A company sells X units of a product whose profits function is given by the quadratic model P(X) =60X-X^2 = X(60-X)

A) How many units should the company sell in order to maximize their profits

B) What will be the maximum profit if the # of units found in part (A) were sold

C) what is the maximum number of units the business can sell and still make a pofit

2. Originally Posted by waterboy
A company sells X units of a product whose profits function is given by the quadratic model P(X) =60X-X^2 = X(60-X)

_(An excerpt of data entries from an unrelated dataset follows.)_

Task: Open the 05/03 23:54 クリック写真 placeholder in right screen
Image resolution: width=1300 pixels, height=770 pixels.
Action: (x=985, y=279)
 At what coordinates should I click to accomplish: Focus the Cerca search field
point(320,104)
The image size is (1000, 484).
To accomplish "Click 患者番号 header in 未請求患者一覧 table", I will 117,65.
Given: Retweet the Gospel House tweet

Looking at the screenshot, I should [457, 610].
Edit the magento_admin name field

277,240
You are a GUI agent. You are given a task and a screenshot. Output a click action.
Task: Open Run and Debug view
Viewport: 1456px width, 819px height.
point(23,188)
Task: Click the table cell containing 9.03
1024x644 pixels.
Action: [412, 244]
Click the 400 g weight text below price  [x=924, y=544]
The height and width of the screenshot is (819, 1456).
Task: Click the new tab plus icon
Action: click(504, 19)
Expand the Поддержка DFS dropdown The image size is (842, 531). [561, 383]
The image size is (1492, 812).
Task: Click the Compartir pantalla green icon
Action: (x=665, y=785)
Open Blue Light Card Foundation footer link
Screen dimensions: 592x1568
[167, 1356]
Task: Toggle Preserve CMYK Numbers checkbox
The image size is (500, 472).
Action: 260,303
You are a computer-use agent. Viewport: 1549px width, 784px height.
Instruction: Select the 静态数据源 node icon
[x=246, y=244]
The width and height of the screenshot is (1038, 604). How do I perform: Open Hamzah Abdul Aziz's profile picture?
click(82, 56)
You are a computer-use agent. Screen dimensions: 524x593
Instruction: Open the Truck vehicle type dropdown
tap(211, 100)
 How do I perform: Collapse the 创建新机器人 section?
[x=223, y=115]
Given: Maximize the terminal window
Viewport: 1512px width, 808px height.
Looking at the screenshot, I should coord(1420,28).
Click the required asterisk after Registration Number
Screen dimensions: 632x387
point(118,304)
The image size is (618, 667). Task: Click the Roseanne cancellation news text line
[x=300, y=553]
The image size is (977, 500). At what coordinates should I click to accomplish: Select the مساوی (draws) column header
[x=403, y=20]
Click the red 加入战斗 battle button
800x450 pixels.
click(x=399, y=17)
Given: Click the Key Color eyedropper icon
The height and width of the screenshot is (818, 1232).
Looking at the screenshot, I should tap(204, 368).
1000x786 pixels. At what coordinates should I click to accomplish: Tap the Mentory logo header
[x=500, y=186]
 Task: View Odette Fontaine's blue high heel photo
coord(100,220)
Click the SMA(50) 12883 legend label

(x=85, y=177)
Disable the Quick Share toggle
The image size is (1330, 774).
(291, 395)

A) How many units should the company sell in order to maximize their profits

B) What will be the maximum profit if the # of units found in part (A) were sold

C) what is the maximum number of units the business can sell and still make a pofit

Using $P(x)=ax^2+bx+c$, the maximum point is reached when $x=\frac{-b}{2a}$

So, in $P(x)=-x^2+60x \;,x=\frac{-60}{-2}=30$.

Profit would be $P(30)=900$.

3. Thank you masters but can you show me how you rearranged THE PROBLEM

60X-X^2=X(60-X)

i DID THIS

60X-X^2=60X-X
X^2=X^2

60X=X^2+60X-X

where did you get a,b and c

4. Originally Posted by waterboy
Thank you masters but can you show me how you rearranged THE PROBLEM

60X-X^2=X(60-X)

i DID THIS

60X-X^2=60X-X
X^2=X^2

60X=X^2+60X-X

where did you get a,b and c
The standard form of a quadratic function is:

$f(x)=ax^2+bx+c=0$

a is the coefficient of $x^2$ and b is the coefficient of x.

Your function was $P(x)=60x-x^2$

If you rearrange your function into standard form, it would look like this:

$P(x)=-x^2+60x$, where a = -1, b = 60.

This is the graph of a parabola that opens downward. The vertex would be the maximum point on the parabola. The x-coordinate of the vertex is given by the formula:

$x=\frac{-b}{2a}$

This formula is derived by finding the x-intercepts and dividing by 2, but that's another story. Just remember this formula.

Substituting the coefficients into that formula, I found the x-coordinate to be 30.

Substituting P(30) into $P(x)=-x^2+60x$, I found the y-coordinate of the vertex, which is the maximum value (profit) when 30 units are sold. P(30) = 900.